Quello che molti considerano il suo capolavoro, dunque, Pastorale americana è affidato ancora una volta alla voce narrante di Nathan Zuckerman, che ricostruisce la vita di un ex compagno di scuola a mala pena avvicinato, a suo tempo, tanta era la soggezione provocata dalla prepotenza delle sue qualità. Quando i due si rincontrano, Nathan è tediato dalla sicurezza dell'altro che tutti chiamano lo Svedese, immagina la sua famiglia felicemente qualunquista, osserva come quell'uomo sembri non essere nemmeno «incrinato dal pensiero».
Niente di più sbagliato, quello stesso uomo, in realtà, è tormentato dalla responsabilità di una figlia che nel 1969, in piena guerra del Vietnam, ha interpretato la sua protesta politica facendo scoppiare una bomba e uccidendo, così, un passante. «La gente pensa che la storia abbia il respiro lungo, ma la storia in realtà, ti si para davanti all'improvviso», commenta Zuckerman.

La molla è nel risentimento
Appena un anno dopo, un altro romanzo magistrale, Ho sposato un comunista, descrive l'America del maccartismo: il titolo del libro è ricalcato su quello che la protagonista femminile, l'ex diva Eva Frame, ha dato alle sue memorie del matrimonio con Ira Ringold, attore radiofonico di umili trascorsi ma soprattutto simpatizzante comunista di cui, ancora una volta, è Zuckerman a ritessere le vicende.
Con la chiusura della trilogia, affidata al romanzo titolato La macchia umana, piombiamo nel cuore del feuilleton che ha visto protagonisti Clinton e Monica Lewinsky; ma non è che lo sfondo. La scena principale è occupata da un ex docente universitario costretto a lasciare la sua cattedra in ragione di una pretestuosa accusa di razzismo.
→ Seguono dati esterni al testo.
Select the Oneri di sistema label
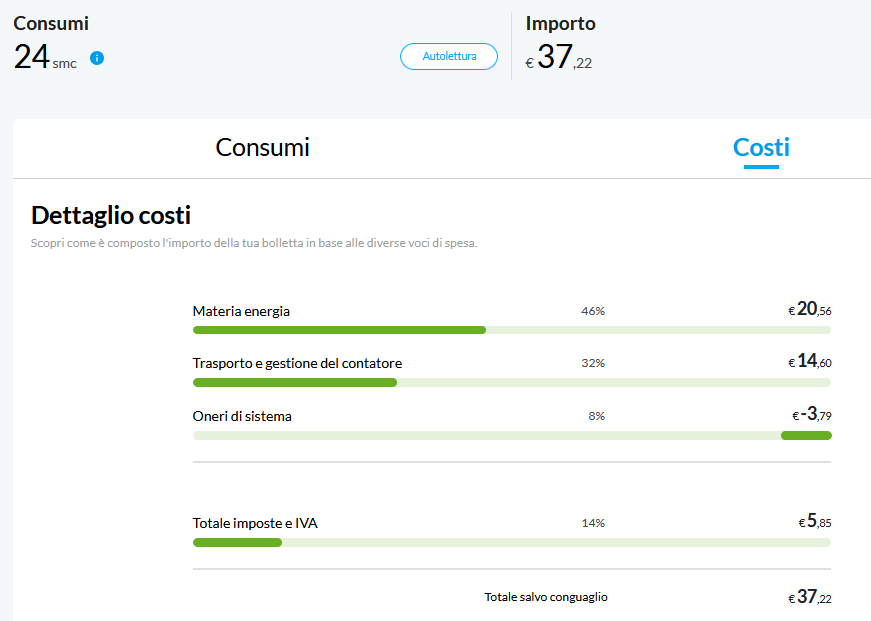Screen dimensions: 871x621 coord(242,416)
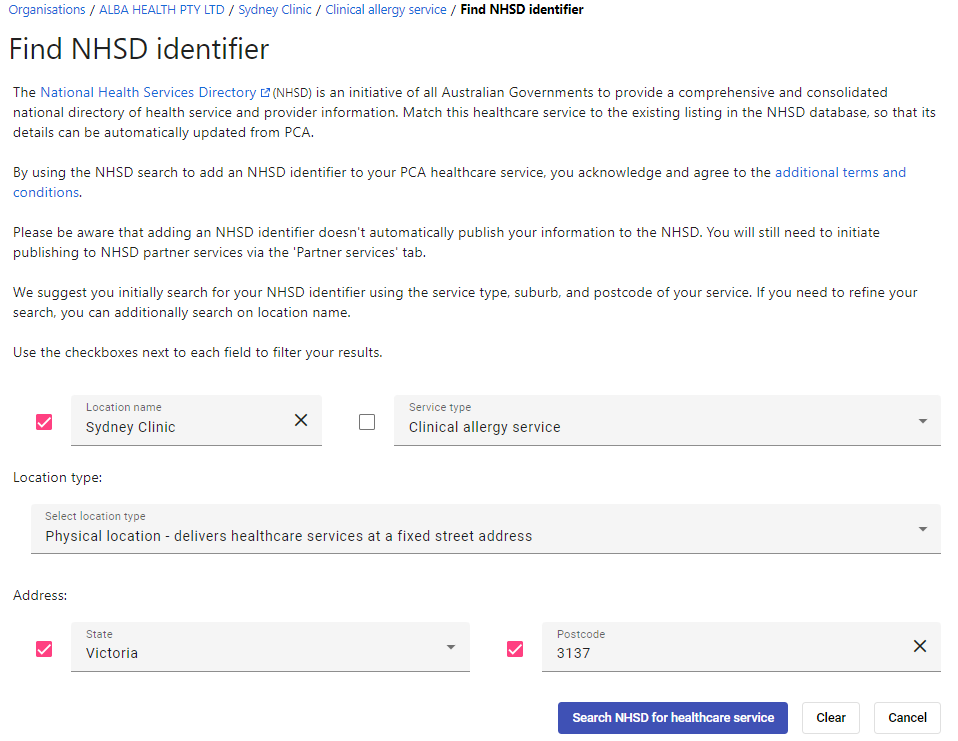
Task: Open ALBA HEALTH PTY LTD breadcrumb
Action: click(162, 10)
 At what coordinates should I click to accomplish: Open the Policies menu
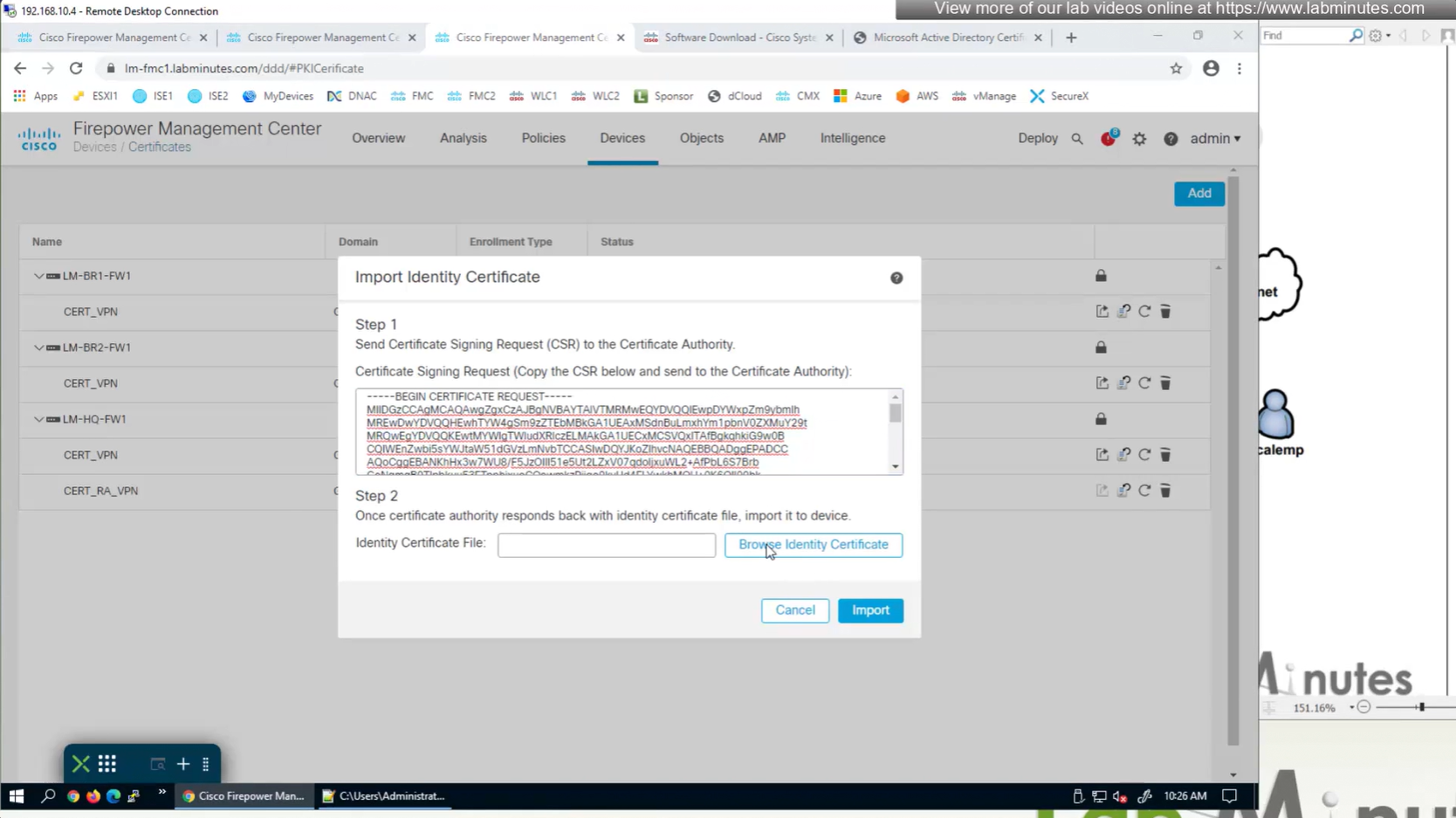coord(543,138)
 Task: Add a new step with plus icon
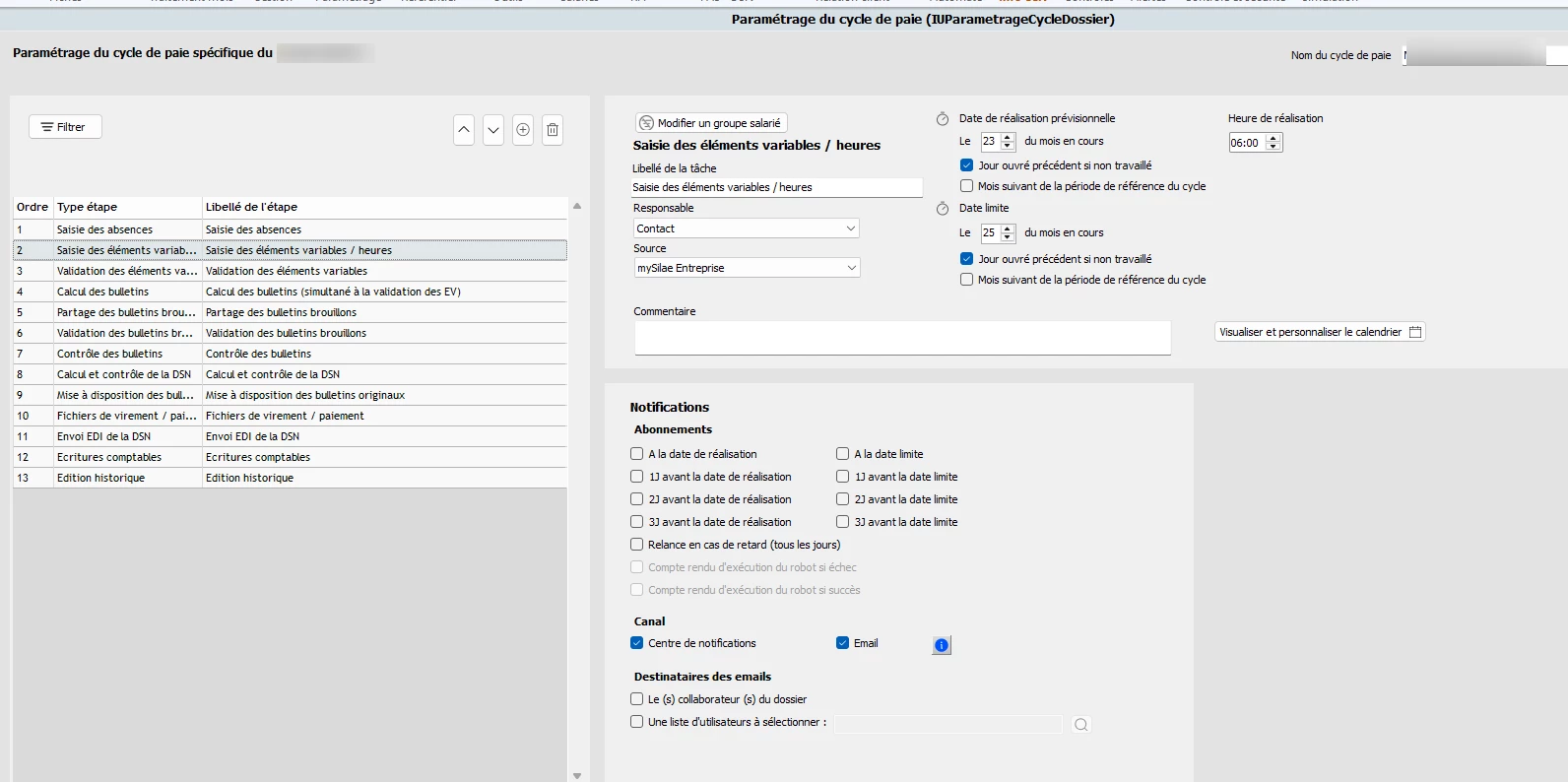point(523,130)
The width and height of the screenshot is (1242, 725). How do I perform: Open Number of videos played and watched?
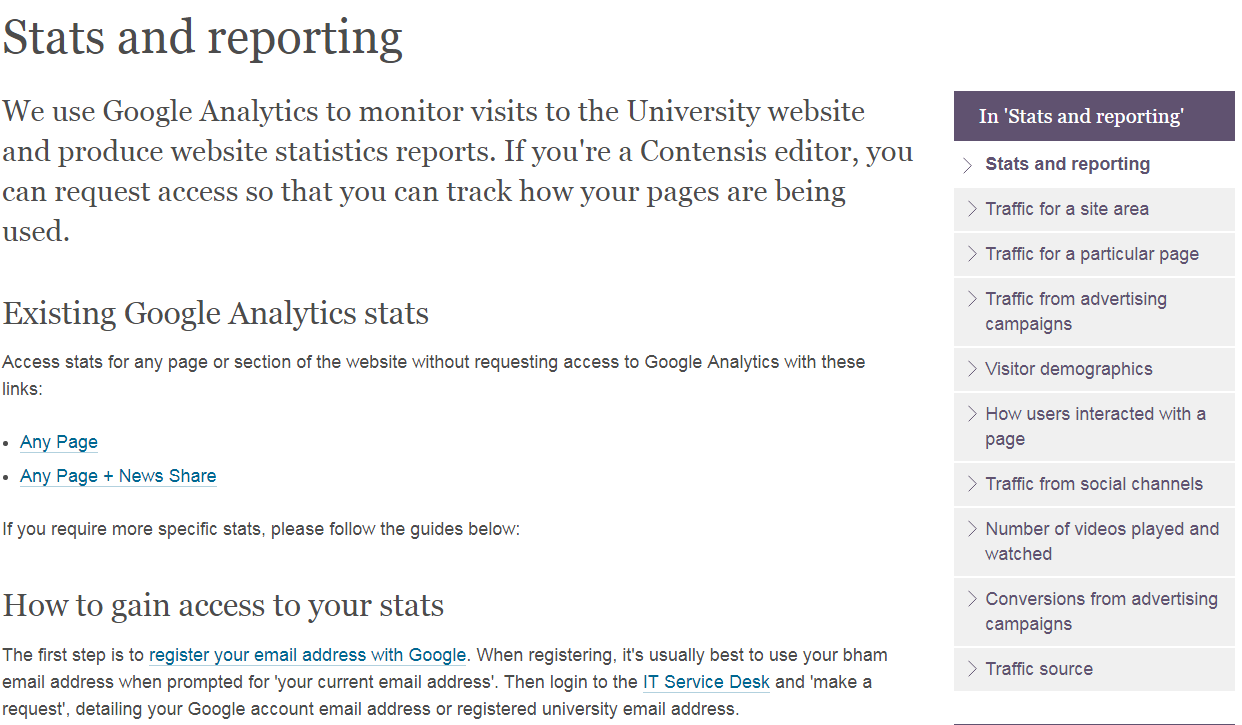pyautogui.click(x=1101, y=541)
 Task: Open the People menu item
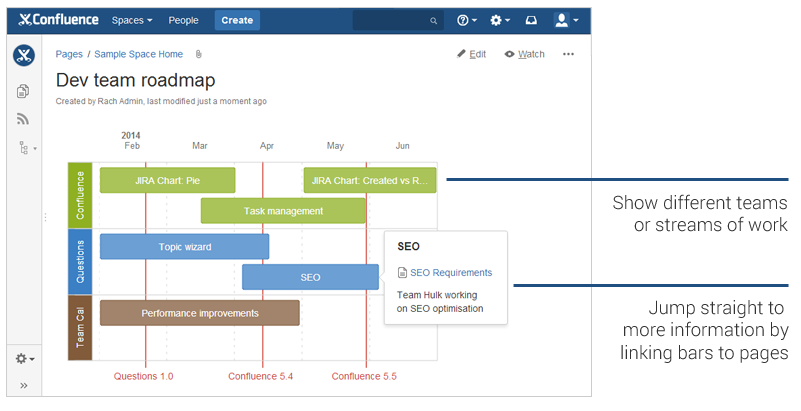183,20
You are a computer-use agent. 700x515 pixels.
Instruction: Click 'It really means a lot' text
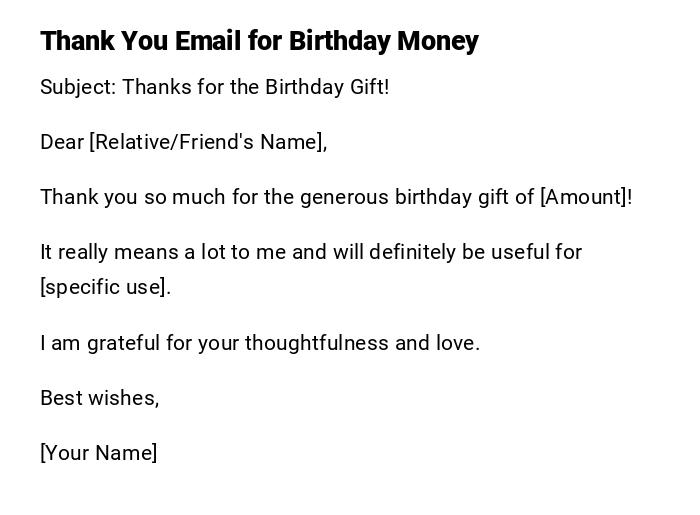(134, 252)
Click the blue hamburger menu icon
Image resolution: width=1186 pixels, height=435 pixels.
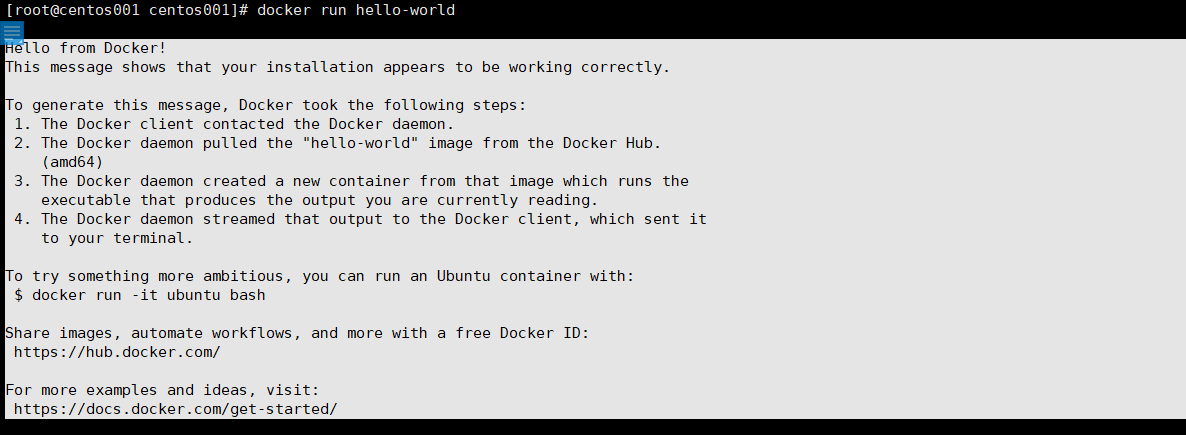tap(12, 32)
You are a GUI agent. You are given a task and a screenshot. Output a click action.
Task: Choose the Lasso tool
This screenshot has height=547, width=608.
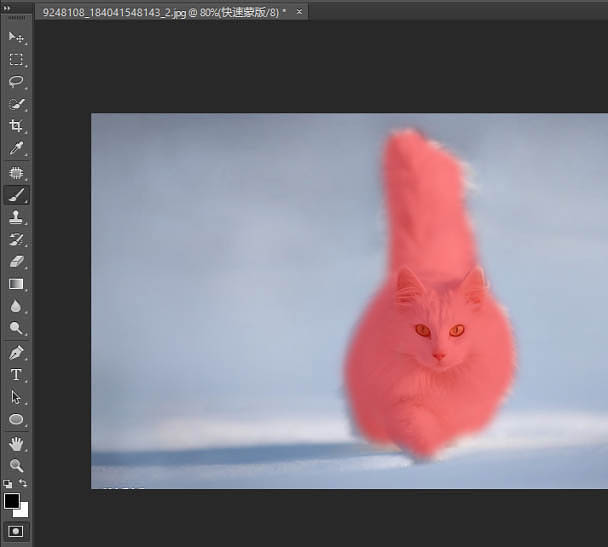click(x=16, y=82)

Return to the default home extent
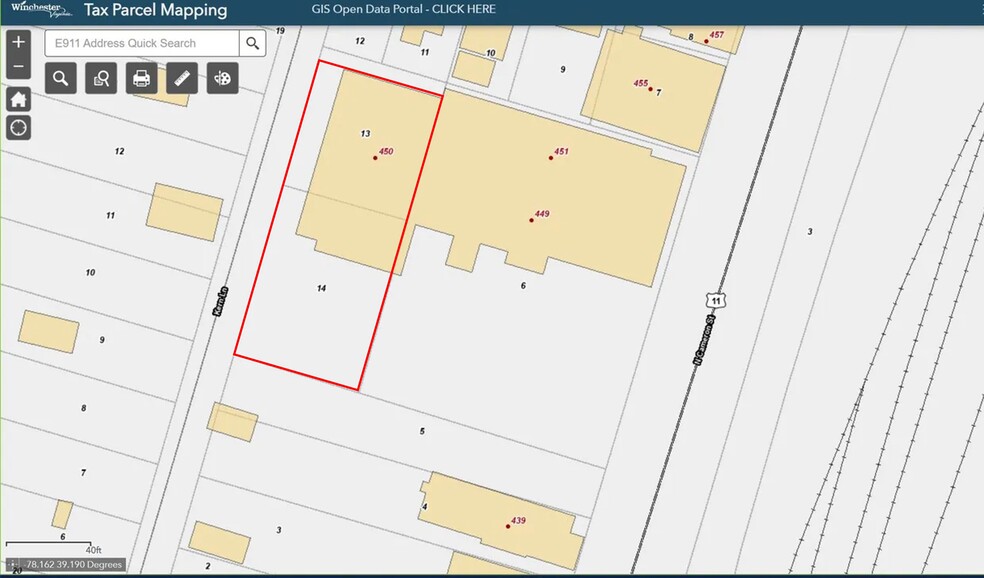pos(19,99)
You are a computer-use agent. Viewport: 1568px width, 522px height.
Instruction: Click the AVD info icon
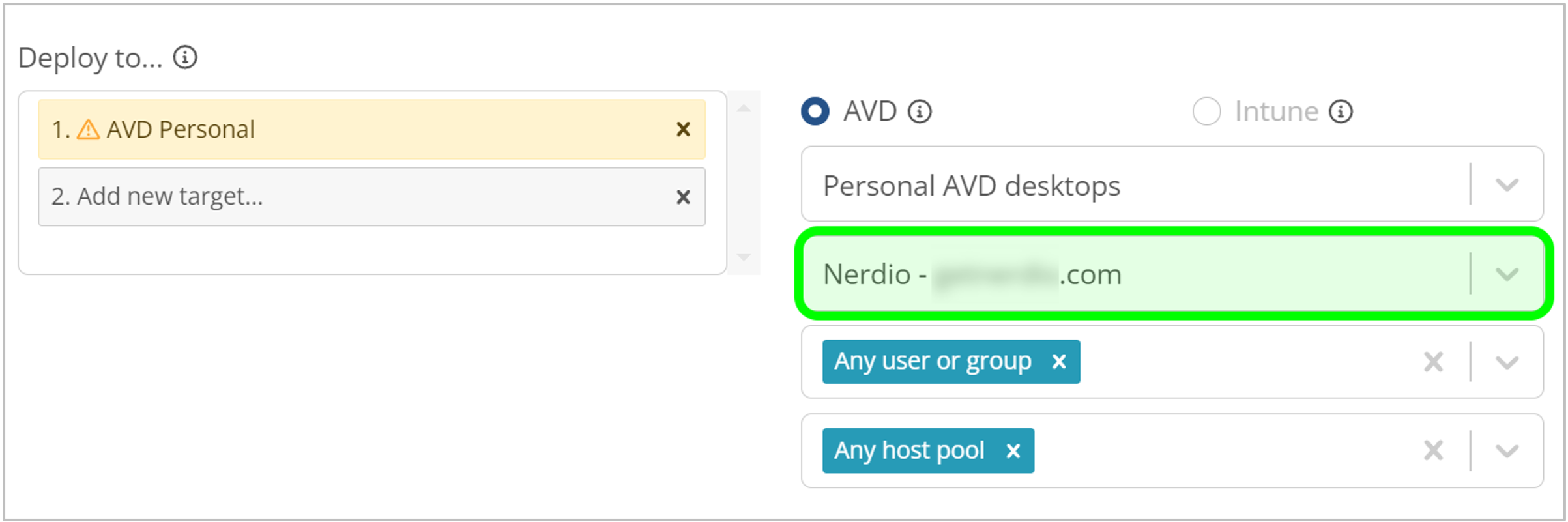tap(920, 111)
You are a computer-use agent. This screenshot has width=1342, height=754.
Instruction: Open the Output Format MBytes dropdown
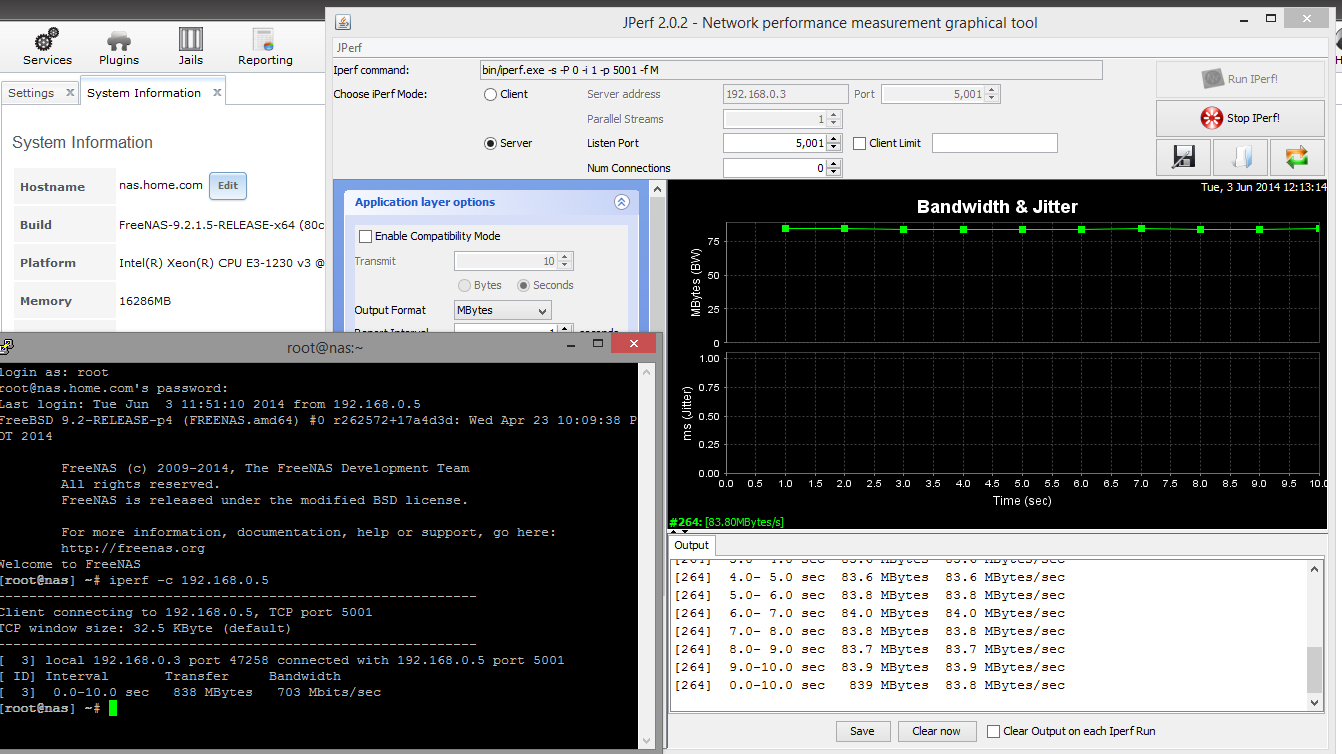[x=502, y=311]
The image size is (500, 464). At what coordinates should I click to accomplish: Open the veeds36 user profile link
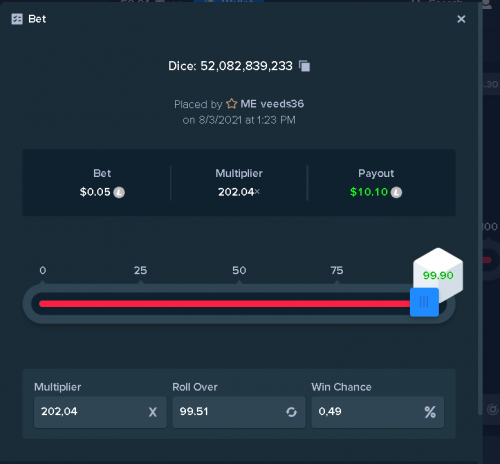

Nel raccogliere la rabbia di Coleman, nel ripercorrere la sua vita che è già di per sé intricata quanto un romanzo, Nathan Zuckerman scopre che gli è diventata «più cara della sua»: è la vita di un uomo che nasconde antenati di colore ai quali deve una origine cui non si vuole rassegnare: «Tu ragioni come un prigioniero», gli dice la madre, «sei bianco come la neve e ragioni come uno schiavo». Sta nel risentimento, infatti, la molla della sua esistenza.

L'epopea di uno qualunque
Tutti gli ultimi romanzi di Roth cominciano dalla fine, quando ormai i suoi protagonisti sono morti, e ripercorrono a ritroso, sebbene la freccia del tempo conosca numerose deviazioni, le vicende che costuiranno la trama; una trama alla quale l'ultimo, Everyman, rinuncia, spogliandosi delle digressioni, delle storie parallele, dell'inventiva stessa che ha animato i suoi libri più noti. Solo l'ambientazione, ostinatamente ancorata al New Jersey, rimane inalterata, per il resto tutto si risolve in un lungo, ponderato avvicinamento alla vecchiaia e alle sue malinconie, scandito dalla sequenza delle molte operazioni che hanno aggredito il corpo di questo ex pubblicitario. Uno di noi, e insieme l'eco di un personaggio letterario che certamente Roth conservava nella sua memoria, visto che in Pastorale gli aveva dedicato una dilazione, quasi rabbiosa: è l'Ivan Il'ic di Tolstoj, «così sminuito dall'autore nel malevolo racconto in cui spiega crudelmente, in termini clinici, cosa significa essere persone qualunque.»